WHAT THE EXERCISE ASKS =>
Write out the hearing transcript word for word, starting with "And in an interview" and going on through "me to respond?".

PASSAGE GIVEN =>
And I'll tell you from my point of view from the Department of State -- and this is a factual point; it is not a partisan comment. I found the State Department, and Secretary Powell stepped into a State Department which for almost twelve years had been neglected in terms of management, in terms of budgets and everything else.

And my impatience with a lot of these meetings had to do with the necessity of getting back to try to do our part along with our colleagues in the Department of State to resuscitate that place and make it something that would make you and the members of our public at large proud of what they did. That's where my impatience came from.

ROEMER: I appreciate and respect that desire to try to get things done in Washington, D.C., Mr. Secretary. And as Mr. Clarke said today, in about the spring of 2001, he became very frustrated with this process that you said was moving too slowly.

And in an interview on TV with Lisa Myers, Dr. Rice said this, and I quote, "We were then able to really on an accelerated basis over the next 230 days, to put in place a policy that was more robust, that really did envision a fairly dramatic restructuring of our diplomatic initiatives, that put real funding behind the intelligence," and she went on.

Let's just have a legitimate discussion about was there real funding for that? People have said no, there was not real funding behind that. Was it an accelerated basis? No. Some people wanted that process to move much more quickly. How can we get it done better in the future?

So that's the only point I make. And I'd yield the rest of my time to Commissioner Gorelick.

Commissioner, do you want me -- 30 seconds, I think.

ARMITAGE: Commissioner, do you want me to respond?

ROEMER: I'm on a roll. No. If you want to, Mr. Secretary.

ARMITAGE: The definition of whether eight months was too long or not, each of you will have to come to your own conclusion on. I would suggest you need to bounce it against other such deliberations of those who came before and probably people who will be deliberating this long after. It's a relative thing. And it's relative to what. As we look back, clearly, as I said earlier in the Samuel Clemens, that we were on the right track. We weren't going fast enough. Now I'm, as every witness up here said, I don't need these to look backwards.

ROEMER: Thank you, sir. KEAN: Commissioner Ben-Veniste?

BEN-VENISTE: I want to emphasize publicly what Commissioner Jim Thompson had said. And that is, that this commission has never had a partisan vote. And I think the public needs to hear that. Because there's a lot of interest in the media, and elsewhere in this town in trying to make this commission into some partisan operation. That's not the case.

(Extracted data entries)
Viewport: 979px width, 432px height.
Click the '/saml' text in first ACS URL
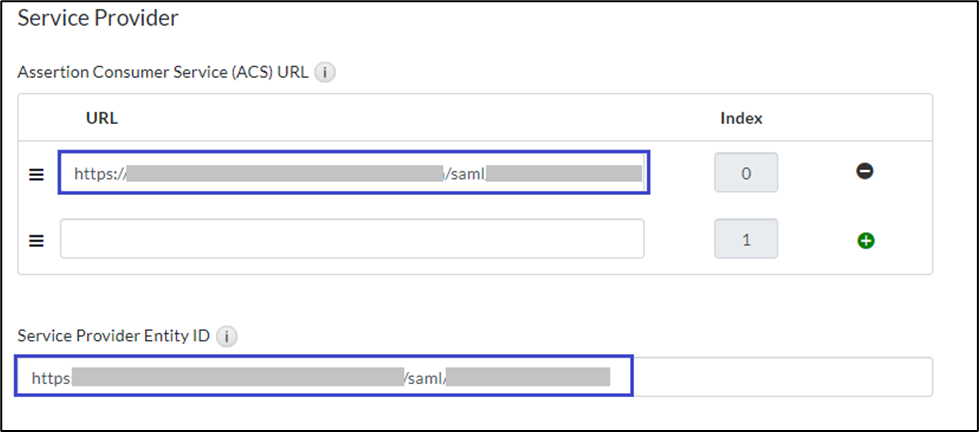(466, 173)
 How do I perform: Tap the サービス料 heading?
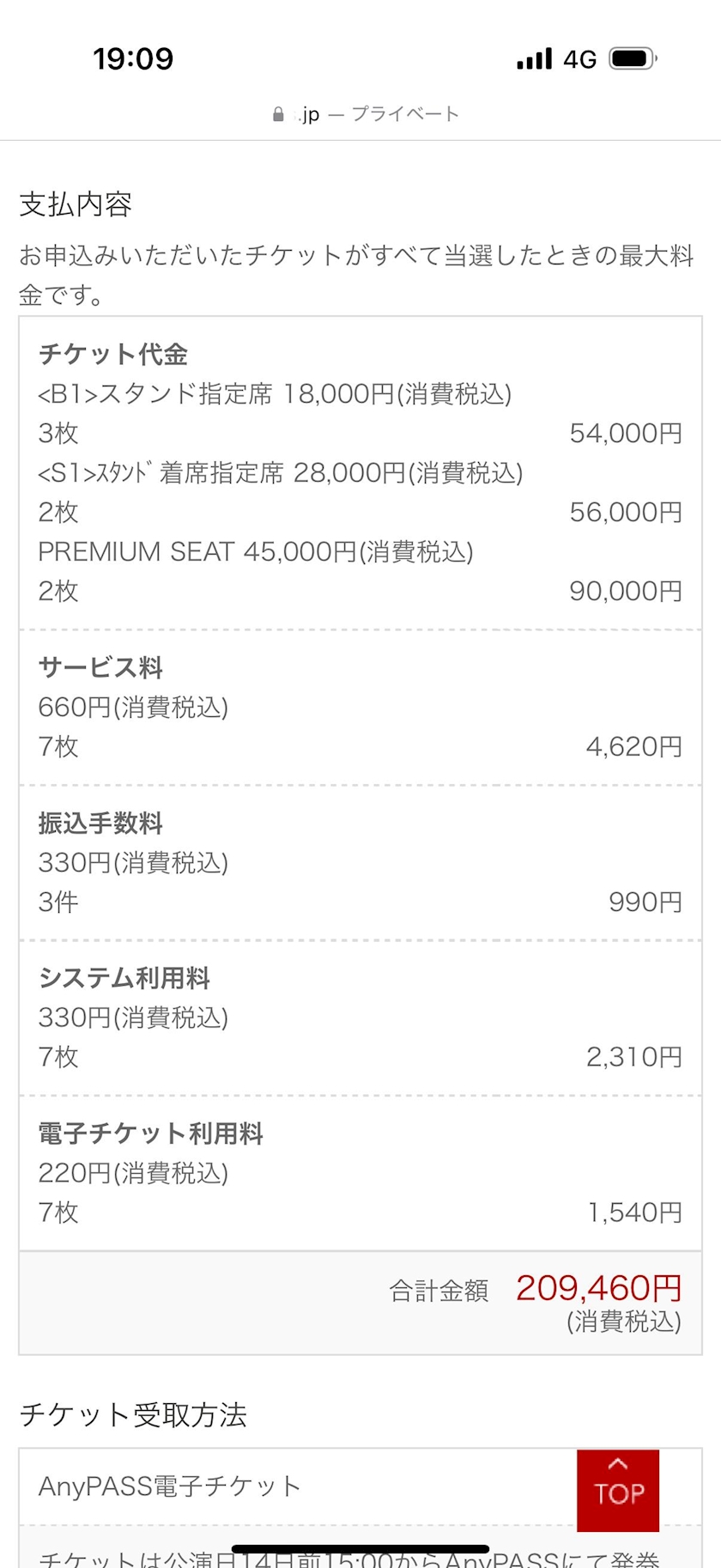[100, 667]
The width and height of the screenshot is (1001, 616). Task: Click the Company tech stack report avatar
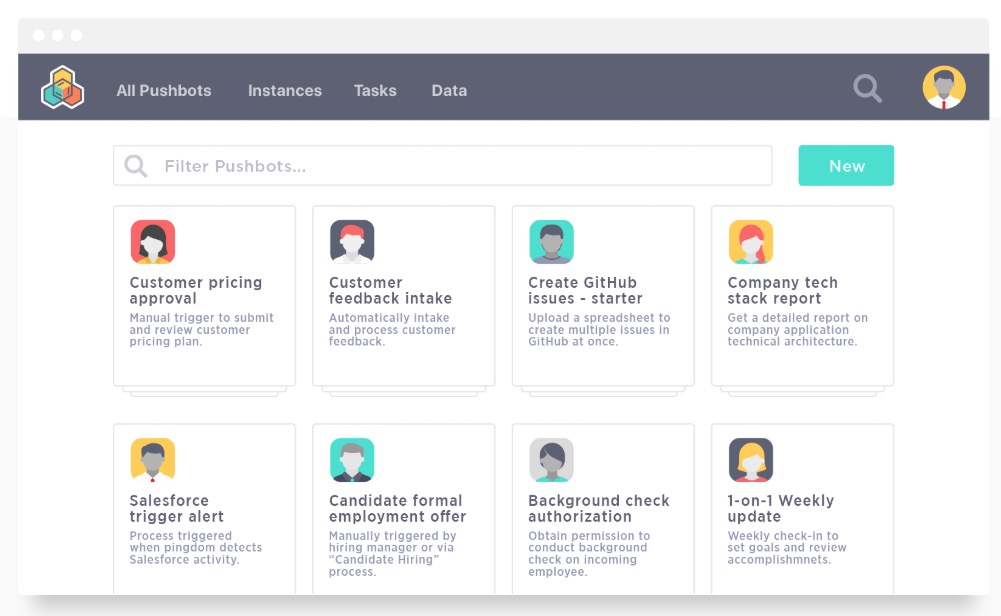click(750, 242)
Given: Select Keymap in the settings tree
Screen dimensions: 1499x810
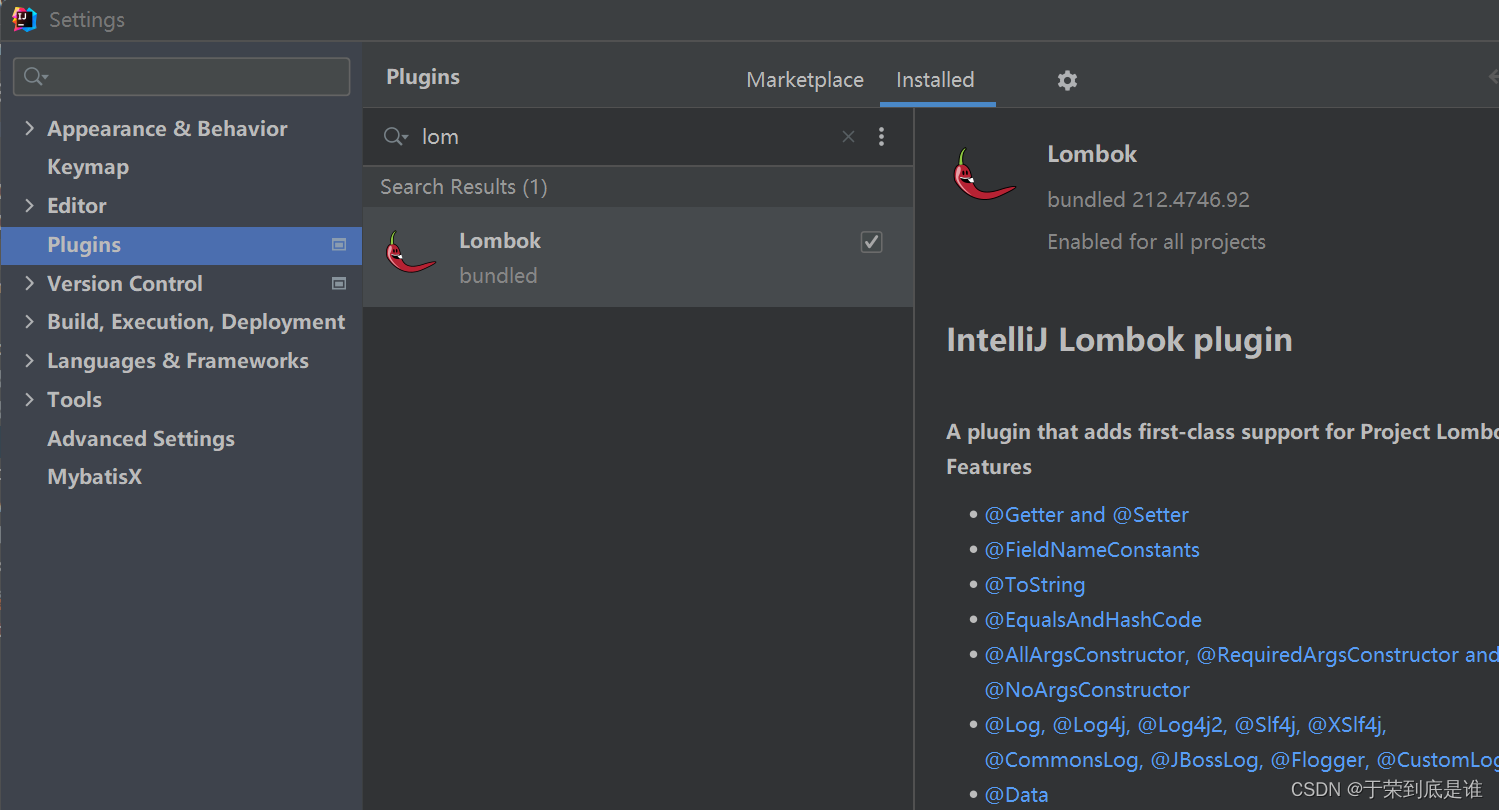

ANSWER =>
And in an interview on TV with Lisa Myers, Dr. Rice said this, and I quote, "We were then able to really on an accelerated basis over the next 230 days, to put in place a policy that was more robust, that really did envision a fairly dramatic restructuring of our diplomatic initiatives, that put real funding behind the intelligence," and she went on.

Let's just have a legitimate discussion about was there real funding for that? People have said no, there was not real funding behind that. Was it an accelerated basis? No. Some people wanted that process to move much more quickly. How can we get it done better in the future?

So that's the only point I make. And I'd yield the rest of my time to Commissioner Gorelick.

Commissioner, do you want me -- 30 seconds, I think.

ARMITAGE: Commissioner, do you want me to respond?